Trilobite eyes, made of calcite (calcium carbonate) crystals, are not adjustable unlike our eye-lenses. It had been moulded into two particular shapes, that were deformed spheres. Mathematicians Huygens and Descartes showed in the 17th century that there exist only two shapes of a bi-convex lens which allow light rays from a point source to be focused onto a single point on the optical axis without aberration. Turns out, nature had endowed trilobites with these exact shapes of lens for their non-adjustable calcite eyes!
“We wanted to make spherical lenses which we required in our adhesion studies. However, the way we prepared the lenses, they turned out to be aspheric (not a part of a sphere). We then found out that nature had many examples of aspheric lenses like in the case of trilobites and these lenses exhibit superior optical performance. We wanted to make lenses having similar shapes and we came up with an idea for mimicking such shapes”, says Prof. Ghatak about the inspiration for the research.
These bio-inspired lenses find plentiful uses in areas ranging from microscopy and laser physics to optical metrology. This is because spherical aberration – the phenomenon where light rays entering from the periphery of a lens gets focused at a different point than the ones passing through the centre of the lens – is the main culprit in producing blurred images. To correct this, a complex optical system of many lenses is often used, making optical instruments complex and bulky. An alternative solution is to alter the curvature of the lens so as to focus the peripheral and central rays at the same point, i.e to use aspherical lenses.
The traditional top-down methods of lens fabrication like grinding or polishing the surface of a rigid material into the required shape becomes tricky when making aspheric lenses because of their spatially varying curvature. Prof. Ghatak’s lab has recently come up with a clever, yet simple, bottom-up approach for the fabrication of aspheric lenses.

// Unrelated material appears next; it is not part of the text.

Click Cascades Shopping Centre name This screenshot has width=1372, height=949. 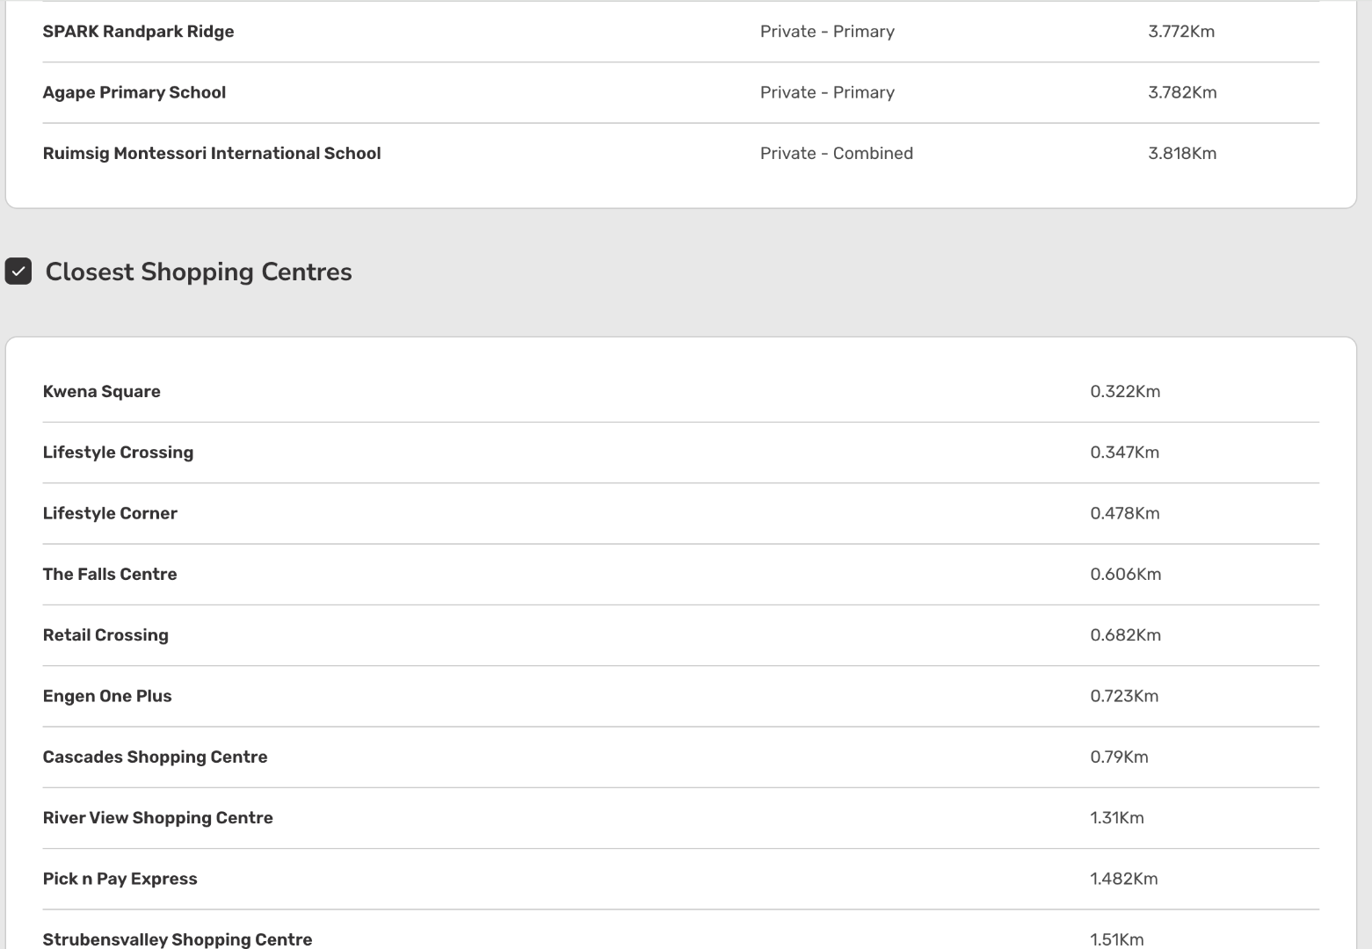tap(155, 757)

In the fabrication method used, a pre-polymeric liquid (Polydimethylsiloxane) is dropped on to a heated substrate plate made of thin silicon wafers. The shape a liquid drop takes on a surface depends on both the forces of surface tension, as well as the affinity of the materials of the liquid and the surface (surface wettability). For example, on a glass surface, a water drop spreads to form a thin layer while a drop of mercury spreads minimally and remains almost spherical. In this fabrication method, while surface tension aids the liquid flow, cross linking (formation of cross links/bonds between the liquid molecules to form the polymer) due to the elevated temperature of the substrate works to arrest it, finally solidifying the liquid into a lens. The interplay of these competing forces determines the dynamics of the spreading and thus the eventual shape of the lens.
In a slightly modified method, the liquid is dropped on to a heated substrate with a small hole dug into its centre. This results into the liquid leaching through the hole and spreading unequally on the bottom surface (the pendant drop) along with the top surface (sessile drop) and finally solidifying into a lens with two convex surfaces at the bottom and at the top of the substrate, remarkably similar in shape to those found in trilobites. Gravity joins surface tension in assisting the liquid flow while, as in the previous case, crosslinking of the polymer arrests it.

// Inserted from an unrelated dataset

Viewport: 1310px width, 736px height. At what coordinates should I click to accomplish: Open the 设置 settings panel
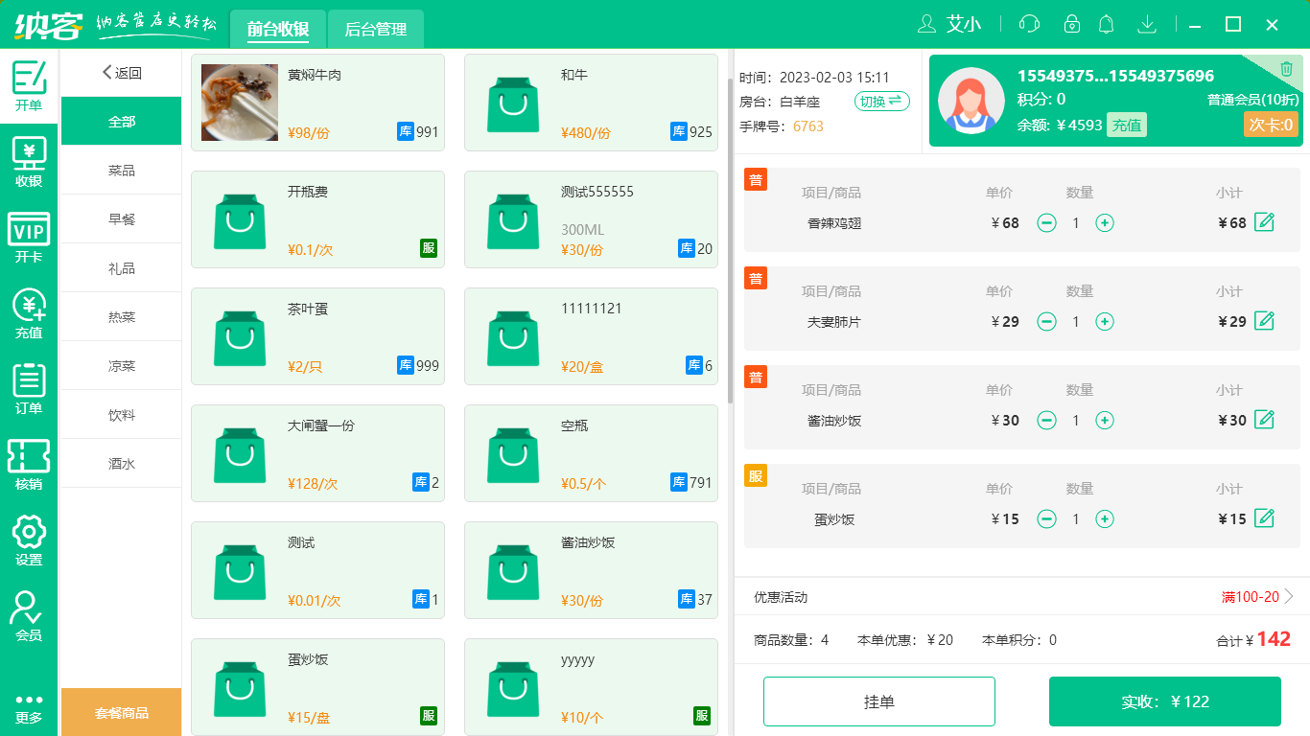29,537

By finely controlling the various parameters like hole diameter, substrate wettability, thickness and temperature, the researchers have produced a variety of non-spherical lens shapes including ones difficult to achieve using conventional methods. These lenses display large optical magnification with minimal spherical aberration and high optical resolution. The team has also demonstrated the application of these lenses by capturing magnified images of several microscopic objects.

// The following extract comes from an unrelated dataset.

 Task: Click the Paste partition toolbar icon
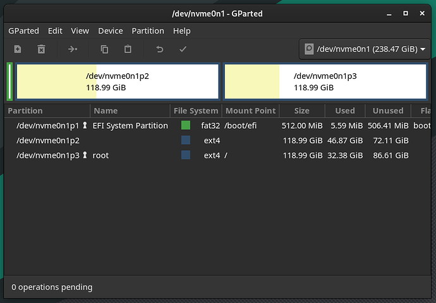pos(128,49)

“The novelty of our fabrication method is in simplicity and its low cost. We have filed for a patent and are now looking at some interesting applications. We have made a prototype of a portable, standalone, battery powered optical microscope that can be interfaced with a smart phone. We plan to make several additions to it like fluorescence microscopy”, says Prof. Ghatak about the future direction of this work. The fabrication method is easily scalable and the lenses reproducible, hinting at possible industry level applications in the future.
The research was funded by the Department of Science and Technology, Govt. of India and the results have been published as articles titled ‘Generation of Aspherical Optical Lenses via Arrested Spreading and Pinching of a Cross-Linkable Liquid’ in Langmuir (http://pubs.acs.org/doi/abs/10.1021/acs.langmuir.5b04631) and ‘Bi-convex aspheric optical lenses’ in Applied Physics Letters (http://aip.scitation.org/doi/abs/10.1063/1.4978353).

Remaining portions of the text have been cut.